Sparse modeling is a quickly developing area on the intersection of statistics, machine-learning and signal processing. The aim of this tutorial is to provide a survey of recent advances in sparse modeling, including sparse regression [1,5,7] and classification [8,9], sparse graphical model selection [25,15,26] and other sparse M-estimators  [27,28], sparse dimensionality reduction, as well as sparse signal recovery in signal processing, sparse optimization methods, and related areas, all driven by objective of recovering a small number of most relevant variables in high-dimensional data.  Sparse modeling is a particularly important issue in many applications of machine learning and statistics where the main objective is discovering predictive patterns in data that would enhance our understanding of underlying physical, biological and other natural processes, beyond just building accurate 'black-box' predictors. Common examples include biomarker selection in biological applications [1], finding brain areas predictive about 'brain states' based on fMRI data [2], and identifying network bottlenecks best explaining end-to-end performance [3,4], just to name a few applications. Moreover, efficient recovery of high-dimensional sparse signals from a relatively low number of observations is the main focus of   compressed sensing [16-19], a rapidly growing and extremely popular area of signal processing.

Recent years have witnessed a flurry of research on algorithms and theory for sparse modeling and sparse signal recovery. Various types of convex relaxation, particularly L1-regularization, have proven very effective: examples include the LASSO [5],  Elastic Net [1], L1-regularized GLMs [7], sparse classifiers such as sparse (1-norm) SVM [8,9], as well as sparse dimensionality reduction methods (e.g. sparse component analysis [10], and particularly sparse PCA [11,12] and sparse NMF [13,14]). Applications of these methods are wide-ranging, including computational biology, medicine, neuroscience, graphical model selection and compressed sensing. Theoretical work has provided some conditions when various relaxation methods are capable of recovering an underlying sparse signal, provided bounds on sample complexity, and investigated trade-offs between different choices of design matrix properties that guarantee good performance.

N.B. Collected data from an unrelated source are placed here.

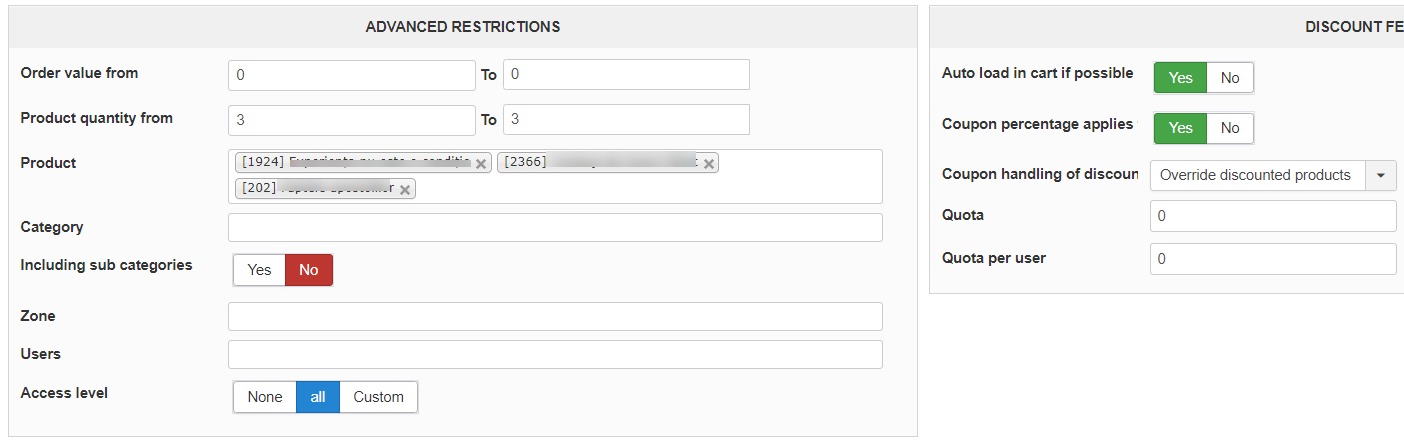Screen dimensions: 1404x441
Task: Focus the Order value To field
Action: click(626, 75)
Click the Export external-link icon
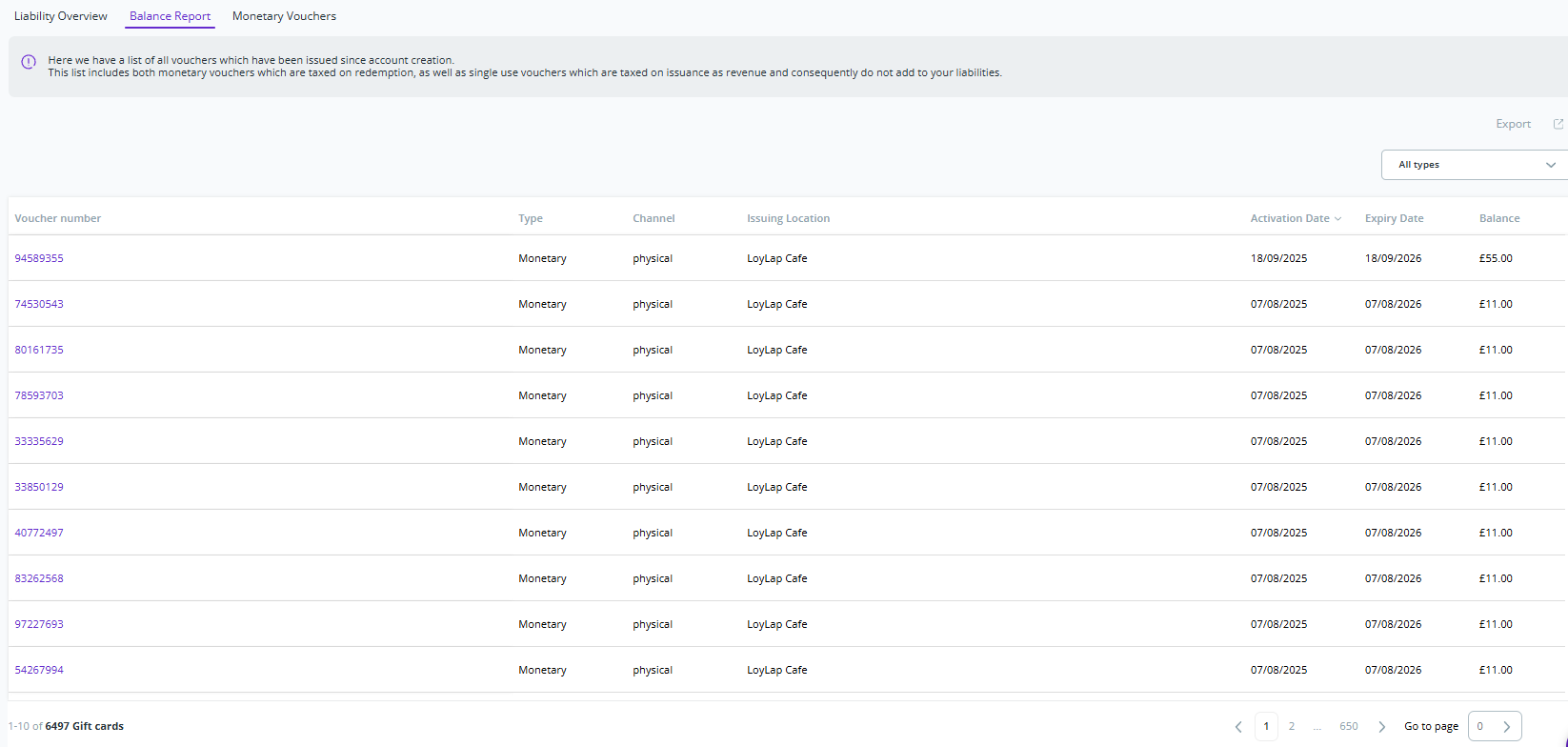The image size is (1568, 747). click(1558, 124)
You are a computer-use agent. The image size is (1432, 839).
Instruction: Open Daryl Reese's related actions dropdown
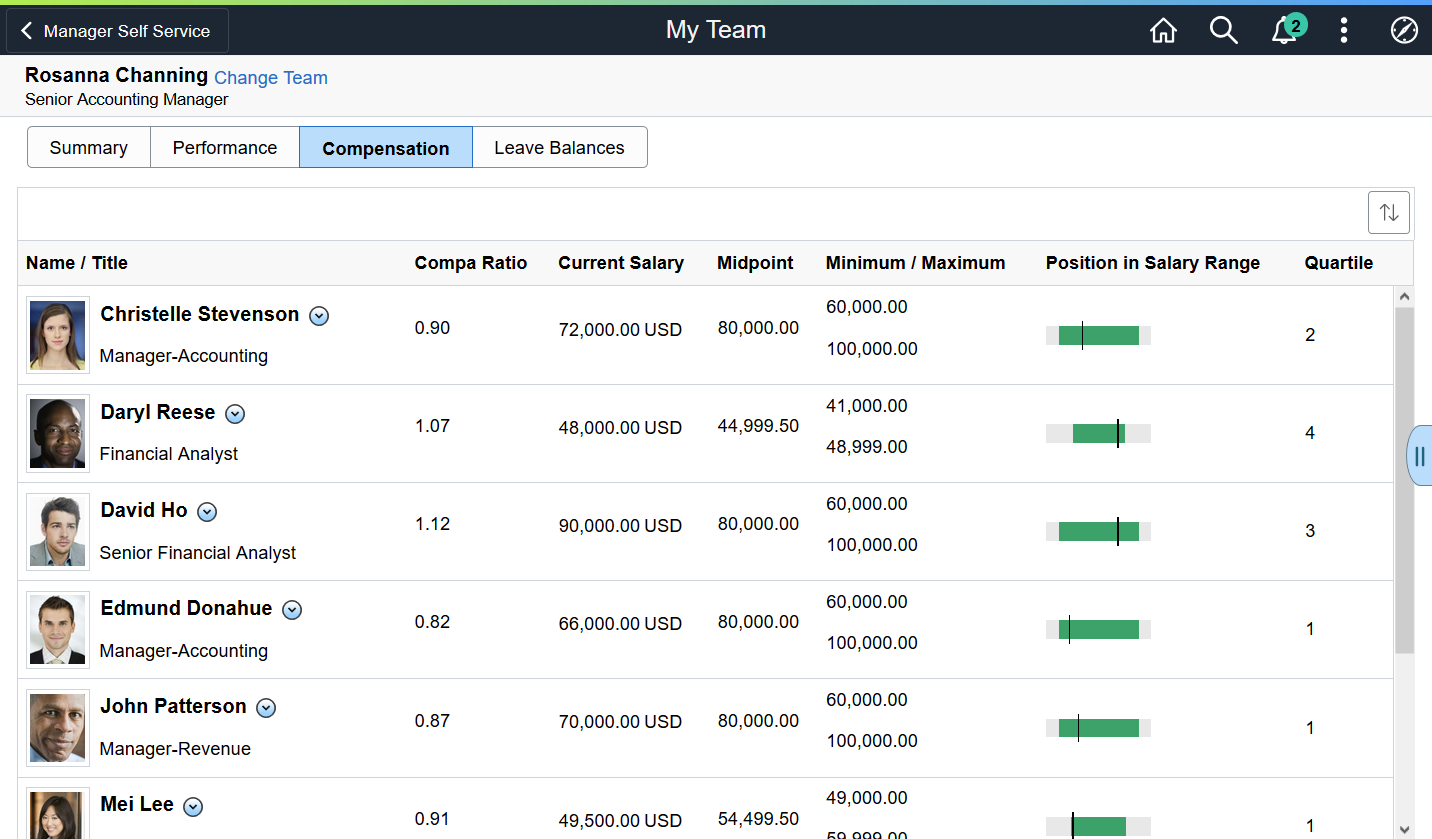235,414
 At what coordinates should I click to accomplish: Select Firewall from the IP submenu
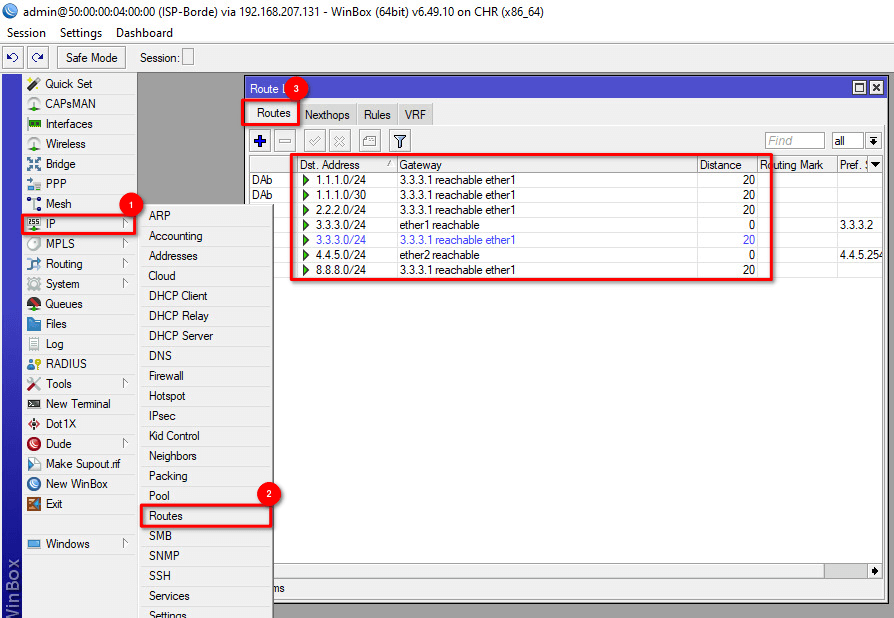click(166, 376)
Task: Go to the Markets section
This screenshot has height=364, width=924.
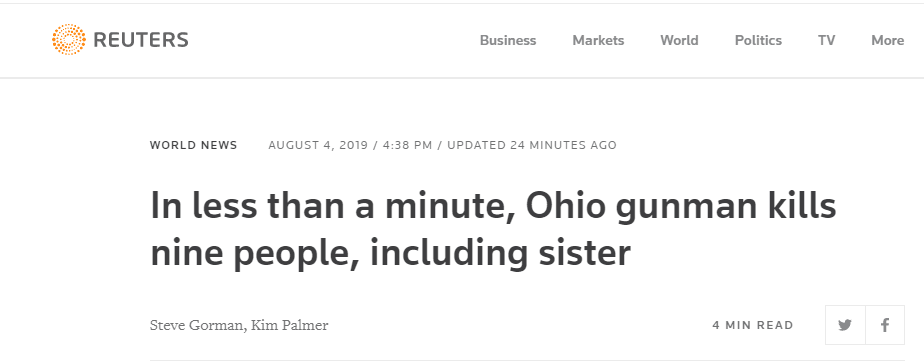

A wide range of algorithms has been proposed that include greedy search methods, L1-regularized optimization, and Bayesian approaches [23,24], just to name a few.  

We hope to provide a survey of the key recent developments in the above fields, maintaining a balance among the following three aspects: theoretical basis for sparse modeling, algorithmic approaches and applications, particularly biological ones, including brain imaging using fMRI data.